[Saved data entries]
········

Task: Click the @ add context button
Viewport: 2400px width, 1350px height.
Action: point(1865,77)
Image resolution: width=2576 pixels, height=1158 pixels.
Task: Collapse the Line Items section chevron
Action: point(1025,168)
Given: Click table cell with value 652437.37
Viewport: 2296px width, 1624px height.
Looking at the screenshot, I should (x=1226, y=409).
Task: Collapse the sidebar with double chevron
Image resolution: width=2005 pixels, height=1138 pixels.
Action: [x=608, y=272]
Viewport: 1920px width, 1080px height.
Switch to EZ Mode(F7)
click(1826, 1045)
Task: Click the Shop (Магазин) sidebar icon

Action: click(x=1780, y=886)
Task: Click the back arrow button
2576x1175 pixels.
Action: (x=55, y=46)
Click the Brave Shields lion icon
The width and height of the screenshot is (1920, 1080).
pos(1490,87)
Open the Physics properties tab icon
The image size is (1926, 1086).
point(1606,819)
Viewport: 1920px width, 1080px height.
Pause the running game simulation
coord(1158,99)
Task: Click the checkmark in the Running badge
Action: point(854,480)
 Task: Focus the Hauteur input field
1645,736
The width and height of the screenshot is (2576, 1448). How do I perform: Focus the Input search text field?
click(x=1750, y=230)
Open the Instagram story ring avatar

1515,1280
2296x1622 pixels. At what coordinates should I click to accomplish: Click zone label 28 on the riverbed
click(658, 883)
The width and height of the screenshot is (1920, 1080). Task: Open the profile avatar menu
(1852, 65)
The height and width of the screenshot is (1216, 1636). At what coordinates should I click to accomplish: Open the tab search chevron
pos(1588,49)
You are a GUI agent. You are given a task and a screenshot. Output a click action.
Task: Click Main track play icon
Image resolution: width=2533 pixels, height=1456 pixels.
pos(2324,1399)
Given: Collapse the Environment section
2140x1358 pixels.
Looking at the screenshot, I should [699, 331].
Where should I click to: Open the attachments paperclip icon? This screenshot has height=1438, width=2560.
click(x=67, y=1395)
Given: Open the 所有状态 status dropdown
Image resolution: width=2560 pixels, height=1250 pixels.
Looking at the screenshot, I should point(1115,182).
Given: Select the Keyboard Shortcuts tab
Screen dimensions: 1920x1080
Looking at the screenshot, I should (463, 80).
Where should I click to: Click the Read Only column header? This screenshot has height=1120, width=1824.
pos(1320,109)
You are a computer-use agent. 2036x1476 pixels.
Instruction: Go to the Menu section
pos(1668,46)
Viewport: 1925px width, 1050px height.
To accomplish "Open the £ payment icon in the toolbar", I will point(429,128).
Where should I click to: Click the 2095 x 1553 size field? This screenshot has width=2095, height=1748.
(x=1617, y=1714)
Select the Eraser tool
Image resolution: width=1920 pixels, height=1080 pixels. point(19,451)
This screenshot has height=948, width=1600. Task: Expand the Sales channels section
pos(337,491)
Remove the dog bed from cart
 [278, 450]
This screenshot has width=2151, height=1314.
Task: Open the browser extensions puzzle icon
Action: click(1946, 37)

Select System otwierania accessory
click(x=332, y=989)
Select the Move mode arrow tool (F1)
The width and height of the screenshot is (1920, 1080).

········

→ Work to complete
Copy the entries above exactly, leaving none out.

→ Answer section
Task: Click the @ add context button
Viewport: 2400px width, 1350px height.
Action: point(1865,77)
Image resolution: width=2576 pixels, height=1158 pixels.
Task: Collapse the Line Items section chevron
Action: point(1025,168)
Given: Click table cell with value 652437.37
Viewport: 2296px width, 1624px height.
Looking at the screenshot, I should (x=1226, y=409).
Task: Collapse the sidebar with double chevron
Image resolution: width=2005 pixels, height=1138 pixels.
Action: [x=608, y=272]
Viewport: 1920px width, 1080px height.
Switch to EZ Mode(F7)
click(1826, 1045)
Task: Click the Shop (Магазин) sidebar icon

Action: click(x=1780, y=886)
Task: Click the back arrow button
2576x1175 pixels.
Action: (x=55, y=46)
Click the Brave Shields lion icon
The width and height of the screenshot is (1920, 1080).
pos(1490,87)
Open the Physics properties tab icon
The image size is (1926, 1086).
point(1606,819)
Viewport: 1920px width, 1080px height.
Pause the running game simulation
coord(1158,99)
Task: Click the checkmark in the Running badge
Action: point(854,480)
 Task: Focus the Hauteur input field
1645,736
The width and height of the screenshot is (2576, 1448). How do I perform: Focus the Input search text field?
click(x=1750, y=230)
Open the Instagram story ring avatar

1515,1280
2296x1622 pixels. At what coordinates should I click to accomplish: Click zone label 28 on the riverbed
click(658, 883)
The width and height of the screenshot is (1920, 1080). Task: Open the profile avatar menu
(1852, 65)
The height and width of the screenshot is (1216, 1636). At what coordinates should I click to accomplish: Open the tab search chevron
pos(1588,49)
You are a GUI agent. You are given a task and a screenshot. Output a click action.
Task: Click Main track play icon
Image resolution: width=2533 pixels, height=1456 pixels.
pos(2324,1399)
Given: Collapse the Environment section
2140x1358 pixels.
Looking at the screenshot, I should [699, 331].
Where should I click to: Open the attachments paperclip icon? This screenshot has height=1438, width=2560.
click(x=67, y=1395)
Given: Open the 所有状态 status dropdown
Image resolution: width=2560 pixels, height=1250 pixels.
Looking at the screenshot, I should point(1115,182).
Given: Select the Keyboard Shortcuts tab
Screen dimensions: 1920x1080
Looking at the screenshot, I should (463, 80).
Where should I click to: Click the Read Only column header? This screenshot has height=1120, width=1824.
pos(1320,109)
You are a computer-use agent. 2036x1476 pixels.
Instruction: Go to the Menu section
pos(1668,46)
Viewport: 1925px width, 1050px height.
To accomplish "Open the £ payment icon in the toolbar", I will point(429,128).
Where should I click to: Click the 2095 x 1553 size field? This screenshot has width=2095, height=1748.
(x=1617, y=1714)
Select the Eraser tool
Image resolution: width=1920 pixels, height=1080 pixels. point(19,451)
This screenshot has height=948, width=1600. Task: Expand the Sales channels section
pos(337,491)
Remove the dog bed from cart
 [278, 450]
This screenshot has width=2151, height=1314.
Task: Open the browser extensions puzzle icon
Action: click(1946, 37)

Select System otwierania accessory
click(x=332, y=989)
Select the Move mode arrow tool (F1)
The width and height of the screenshot is (1920, 1080).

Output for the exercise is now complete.